Peu après les premières attaques du patron de Tesla contre le juge samedi, Jorge Messias, l'Avocat général de l'Union, chargé de défendre les intérêts du gouvernement Lula, a appelé à « réguler de toute urgence les réseaux sociaux ».

« Nous ne pouvons pas vivre dans une société où des milliardaires qui vivent à l'étranger contrôlent les réseaux sociaux et se montrent disposés à violer l'État de droit, en désobéissant à des ordres judiciaires et en menaçant nos autorités », a-t-il déclaré sur X, sans citer nommément Elon Musk.

De nombreuses voix se sont également élevées pour soutenir le magistrat. Le président de la Cour suprême, Luis Roberto Barroso, a indiqué dans un communiqué que « toute entreprise qui opère au Brésil est soumise à la constitution. Les décisions judiciaires peuvent faire l'objet de recours, jamais de désobéissance délibérée », a-t-il insisté. Le président du Sénat, Rodrigo Pacheco, a dit pour sa part que la régulation des réseaux sociaux était « inévitable ». « Ce n'est pas de la censure (...), ce sont des règles pour l'utilisation de ces plateformes », a-t-il expliqué.

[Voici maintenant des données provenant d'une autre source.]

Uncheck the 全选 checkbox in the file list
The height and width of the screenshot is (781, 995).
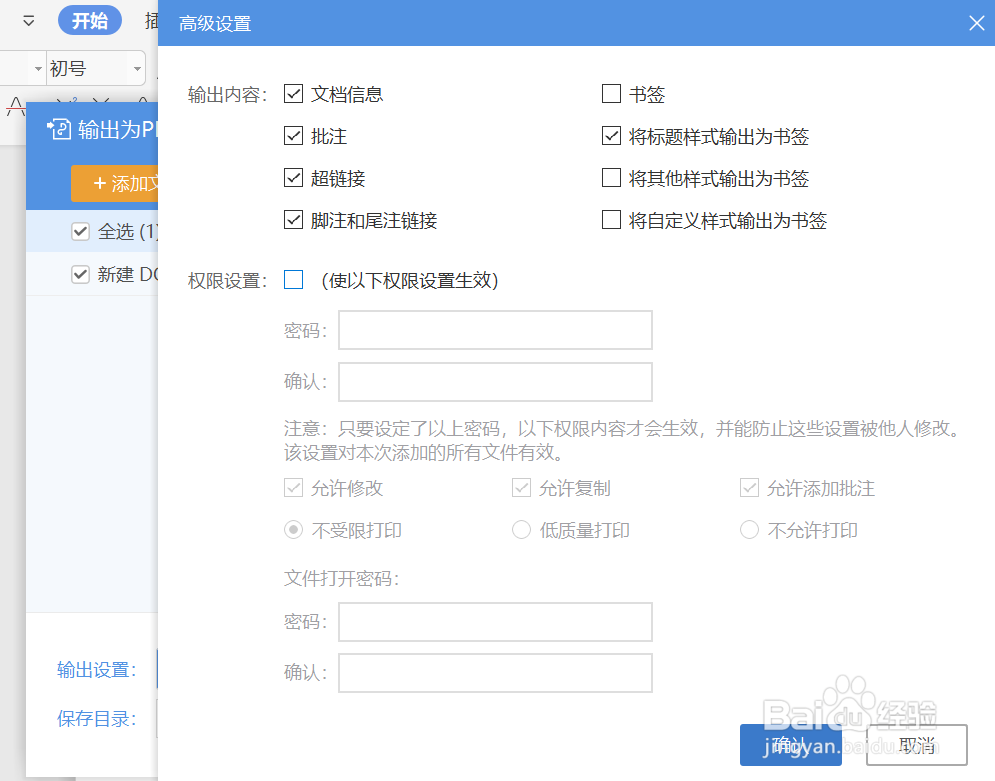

Mais de nombreuses personnalités politiques ultra-conservatrices ont lancé un manifeste en défense d'Elon Musk et de son appel à la destitution d'Alexandre de Moraes. « J'espère qu'il a débuté quelque chose d'historique : le retour de la liberté dans notre pays », a déclaré sur X le député Nikolas Ferreira, partisan de Jair Bolsonaro. « Impeachment », le mot utilisé au Brésil pour la destitution, qui relève du Sénat pour un juge de la Cour suprême, a d'ailleurs été en tête des « trending topics » (sujets les plus mentionnés) sur X ce lundi.